§ Excerpt:
┄┄┄┄┄┄┄┄┄┄

Like ordering from Amazon: Where health tech is heading, according to 3 CIOs

The health IT field is changing rapidly as new technologies emerge and patient preferences shift to become more consumer-focused. This means the need for technology will evolve to meet the needs of healthcare organizations as they look to deliver care more efficiently and effectively. 

Below, three CIOs from health systems across the country weigh in on how they think the field will change and grow in the next three to five years.

Note: Their responses have been lightly edited for clarity and length.

Joshua Glandorf. CIO of UC San Diego Health: I think the focus is going to be more on patient engagement — how do we connect with them, and how do we understand their needs proactively? 

We've been fairly reactive today and with COVID, we've been very reactive. But I think it's allowed us to understand our customer base and our patient base a bit more so that we can be more thoughtful about how we engage them. 

We're starting to be more thoughtful about how we get in front of them, how we communicate with them and how we provide a service that's on par with ordering something from Amazon. 

So we need to make things quick, easy and something that provides some enjoyment.

I think there's also going to be an aspect of [artificial intelligence] that comes into this that allows us to better leverage our data in a thoughtful way so that we can proactively understand what patients need and when they don't understand something. 

Sophy Lu. CIO of Northwell Health (New Hyde Park, N.Y.): Since the pandemic, healthcare technology has been in the center of attention with lots of emerging tech, digital startups and portfolios. I see this evolving and will continue to refine and mature in collaboration with health system pilots, clinical and workflow acumen. We will also harness the power of data, advance sciences to use it, map it, orchestrate it, and non-traditional players will continue to disrupt healthcare and bring new expectations and experiences to personalize care delivery and wellness. 

It is a pivotal time for transformation. Healthcare, technology and adjacent functions (e.g., pharma, government, payer, research, etc.) need to collaborate and elevate pieces and ultimately an entire tapestry of services for every touch, for everyone.

It's also so important that as tech evolves we do not lose the human touch, privacy and quality of the care product.

Bobbie Byrne, MD. CIO of Advocate Aurora Health (Downers Grove, Ill., and Milwaukee): Some of the things that we have been talking about for years is how do we get the patient to the right place, the right venue, to the right clinician at the right time. 

And as an industry, we've not been able to move the needle on this as much as I would like. 

I think we are on the precipice of being able to really do some exciting things in this arena and that is because people finally got used to telemedicine, asynchronous and electronic communication during COVID. 

This helped us realize that this is an efficient way to take care of patients and in some ways is the superior way to take care of a patient. 

We did home monitoring of COVID patients using a pulse oximeter and a tablet and one nurse was able to monitor several hundred patients remotely. 

We now do that for our home health patients as well as with patients suffering from other chronic illnesses, and I think that we could now probably start to do that at scale.

Two or three years from now, if we're back to the same old same way where everybody gets in their car and drives to the physician office for everything, I think we will have missed out on an opportunity.

┄┄┄┄┄┄┄┄┄┄

§ The task: Transcribe the health tech article word for word, starting at "It is a pivotal" and ending after "the care product.".

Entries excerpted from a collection
┄┄┄┄┄┄┄┄┄┄

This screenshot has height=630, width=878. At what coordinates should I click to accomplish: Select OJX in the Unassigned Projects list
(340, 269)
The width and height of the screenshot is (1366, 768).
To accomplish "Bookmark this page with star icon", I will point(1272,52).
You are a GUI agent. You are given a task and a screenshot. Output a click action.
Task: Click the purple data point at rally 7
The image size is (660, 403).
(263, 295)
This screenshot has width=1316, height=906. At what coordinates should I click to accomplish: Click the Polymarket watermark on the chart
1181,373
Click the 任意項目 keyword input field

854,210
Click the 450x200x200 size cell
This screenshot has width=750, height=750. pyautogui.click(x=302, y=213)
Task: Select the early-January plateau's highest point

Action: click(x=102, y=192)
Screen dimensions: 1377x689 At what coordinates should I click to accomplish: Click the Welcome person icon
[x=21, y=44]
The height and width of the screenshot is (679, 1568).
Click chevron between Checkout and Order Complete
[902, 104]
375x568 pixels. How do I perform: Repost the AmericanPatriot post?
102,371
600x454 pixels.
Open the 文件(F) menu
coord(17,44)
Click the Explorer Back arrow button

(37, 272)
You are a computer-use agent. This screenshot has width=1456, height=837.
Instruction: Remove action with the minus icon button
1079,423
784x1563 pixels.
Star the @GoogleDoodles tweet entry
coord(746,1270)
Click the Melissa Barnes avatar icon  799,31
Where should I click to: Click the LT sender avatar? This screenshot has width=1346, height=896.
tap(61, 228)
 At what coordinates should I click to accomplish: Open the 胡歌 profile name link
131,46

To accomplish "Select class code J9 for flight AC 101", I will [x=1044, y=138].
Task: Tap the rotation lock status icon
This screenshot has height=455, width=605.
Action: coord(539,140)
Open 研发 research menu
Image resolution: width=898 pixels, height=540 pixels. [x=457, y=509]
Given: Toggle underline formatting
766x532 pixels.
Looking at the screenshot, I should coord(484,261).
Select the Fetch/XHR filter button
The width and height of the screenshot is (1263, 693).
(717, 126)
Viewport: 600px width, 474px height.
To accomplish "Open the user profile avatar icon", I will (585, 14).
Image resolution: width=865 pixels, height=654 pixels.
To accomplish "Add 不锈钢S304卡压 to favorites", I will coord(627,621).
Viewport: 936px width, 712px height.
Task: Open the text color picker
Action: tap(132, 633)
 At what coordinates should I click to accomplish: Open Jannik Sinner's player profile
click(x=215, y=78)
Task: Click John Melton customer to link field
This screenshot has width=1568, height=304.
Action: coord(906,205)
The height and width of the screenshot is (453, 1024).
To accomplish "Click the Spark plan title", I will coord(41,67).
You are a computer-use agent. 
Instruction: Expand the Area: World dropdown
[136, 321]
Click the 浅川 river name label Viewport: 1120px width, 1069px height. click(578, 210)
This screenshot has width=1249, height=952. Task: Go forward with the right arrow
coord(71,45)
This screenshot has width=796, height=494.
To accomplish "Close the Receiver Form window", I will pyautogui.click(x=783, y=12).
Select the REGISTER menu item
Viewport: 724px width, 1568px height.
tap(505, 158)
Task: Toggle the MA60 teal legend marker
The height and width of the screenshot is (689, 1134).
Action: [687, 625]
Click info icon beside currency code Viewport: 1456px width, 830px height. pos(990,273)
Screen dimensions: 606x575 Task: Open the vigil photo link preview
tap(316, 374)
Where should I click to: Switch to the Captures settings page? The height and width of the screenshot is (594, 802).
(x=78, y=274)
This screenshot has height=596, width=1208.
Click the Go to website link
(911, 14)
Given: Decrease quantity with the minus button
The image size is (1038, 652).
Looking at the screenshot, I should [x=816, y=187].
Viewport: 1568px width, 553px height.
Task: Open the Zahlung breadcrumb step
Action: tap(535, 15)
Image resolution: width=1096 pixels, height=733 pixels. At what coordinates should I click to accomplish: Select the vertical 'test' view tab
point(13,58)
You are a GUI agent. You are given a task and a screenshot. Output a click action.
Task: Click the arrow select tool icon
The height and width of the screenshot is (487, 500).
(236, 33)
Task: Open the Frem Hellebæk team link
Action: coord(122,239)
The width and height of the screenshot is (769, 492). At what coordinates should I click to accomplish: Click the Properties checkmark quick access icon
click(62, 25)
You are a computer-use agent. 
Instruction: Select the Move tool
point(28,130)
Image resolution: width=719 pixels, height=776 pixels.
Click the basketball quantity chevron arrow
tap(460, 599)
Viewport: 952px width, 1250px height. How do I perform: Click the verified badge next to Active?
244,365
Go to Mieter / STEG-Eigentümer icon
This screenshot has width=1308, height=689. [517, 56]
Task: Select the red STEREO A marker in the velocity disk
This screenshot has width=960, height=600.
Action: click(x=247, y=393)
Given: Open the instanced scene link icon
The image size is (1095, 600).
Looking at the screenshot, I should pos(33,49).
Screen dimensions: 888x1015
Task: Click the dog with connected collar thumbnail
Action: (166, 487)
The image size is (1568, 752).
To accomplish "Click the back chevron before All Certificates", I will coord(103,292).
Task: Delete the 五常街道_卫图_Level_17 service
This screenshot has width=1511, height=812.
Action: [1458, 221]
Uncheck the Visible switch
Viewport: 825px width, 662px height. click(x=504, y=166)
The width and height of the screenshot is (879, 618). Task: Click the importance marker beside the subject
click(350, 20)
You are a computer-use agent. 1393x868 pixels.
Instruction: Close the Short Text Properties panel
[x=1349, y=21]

┄┄┄┄┄┄┄┄┄┄

§ Answer to this problem:
It is a pivotal time for transformation. Healthcare, technology and adjacent functions (e.g., pharma, government, payer, research, etc.) need to collaborate and elevate pieces and ultimately an entire tapestry of services for every touch, for everyone.

It's also so important that as tech evolves we do not lose the human touch, privacy and quality of the care product.